List of tasks
[1] Revise the stretch of the Coppola interview excerpt from "But while reports" through "later than expected.", replacing "undeterred" with "unshaken".
[2] Mark each statement about the Coppola interview excerpt yes or no, and quote the words of the excerpt that decide it.
(a) A backup computer was among the things stolen.
(b) Coppola will move the shoot to a different city.
(c) Coppola says he does not want any notes.
[3] Answer these questions from the Coppola interview excerpt.
(a) In what city was the residence that was broken into?
(b) What does the title "Tetro" name?
(c) Which colleague does Coppola name as a source of notes?

And while the entire transcript will be posted closer to the release of his new movie, I wanted to post his comments about his next movie "Tetro" right now.

If you've been following the news over the last few weeks, you may have heard about a break in at his Buenos Aires residence where his computer and other important documents were stolen – including his backup computer. It was all over the internet and the robbery made national news.

But while reports were not clear if the robber (or robbers) had made away with his only copy of the script, Mr. Coppola told us that he was quite surprised at the level of attention and calmed our nerves that he did, in fact, have more copies of the script.

And even though the break-in happened in the city where he was planning on shooting his next movie... he remains undeterred and he's still going to shoot there...just a bit later than expected.

So for those curious about his next movie and who's in it and what it's about, here's what he had to say: 

Collider: How has the robbery in South America affected your next project?

Francis Ford Coppola: Anyone who's gotten robbed, it's always depressing, and I did lose some data. I didn't lose the script. They said the script is gone, but I have other copies of the script. Obviously I had to send it to actors and stuff, so no. I was astonished that that got such news coverage.

Collider: Can you talk about the next project and the casting?

Coppola: The next project is exciting because I've used Youth Without Youth as a crutch to get into a world of personal filmmaking where I'm not subject to the notes of studios. You know, I get the notes from my colleagues, Walter Merch. It's not that I don't want notes. I do want notes, but I don't want so many notes that they start contradicting themselves or that they start turning it into the typical movies that come out every Friday. So basically part of my work now is that I can create the money I use to finance the movie. And in this case the film, it's called Tetro, the name of a character. It's very personal. It's kind of like Tennessee Williams' period. I want to make a passionate story about brothers and fathers and all of that tumult that I've seen in different times of my life. It's a little bit the stuff I've seen in my family, but it's not, it's totally fiction.

Data block

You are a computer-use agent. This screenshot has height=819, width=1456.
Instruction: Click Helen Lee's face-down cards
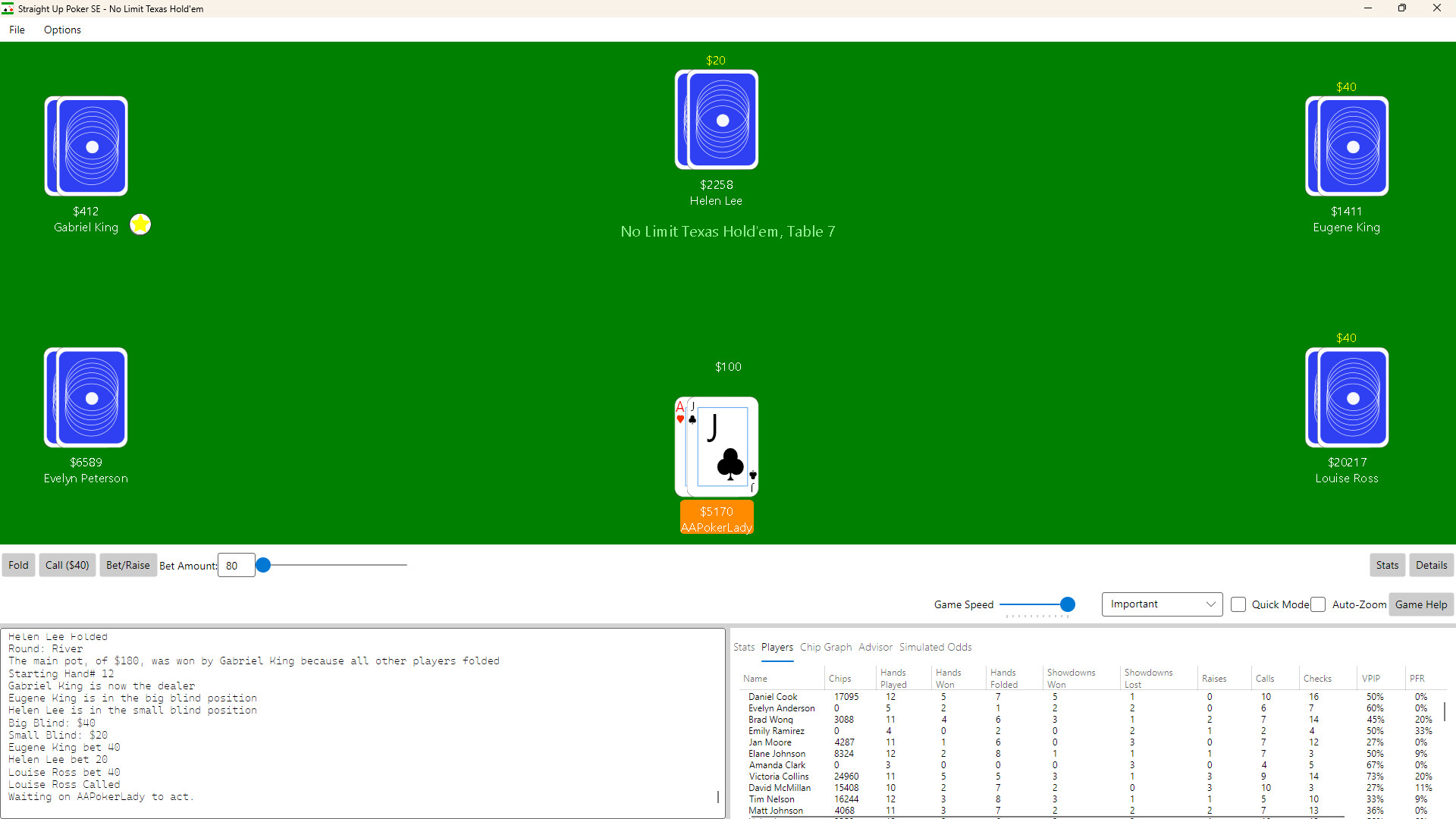pos(716,119)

Responses to the exercise
[1]
But while reports were not clear if the robber (or robbers) had made away with his only copy of the script, Mr. Coppola told us that he was quite surprised at the level of attention and calmed our nerves that he did, in fact, have more copies of the script.

And even though the break-in happened in the city where he was planning on shooting his next movie... he remains unshaken and he's still going to shoot there...just a bit later than expected.

[2]
(a) Yes: "his computer and other important documents were stolen – including his backup computer"
(b) No: "he remains undeterred and he's still going to shoot there"
(c) No: "I do want notes"

[3]
(a) Buenos Aires
(b) A character
(c) Walter Merch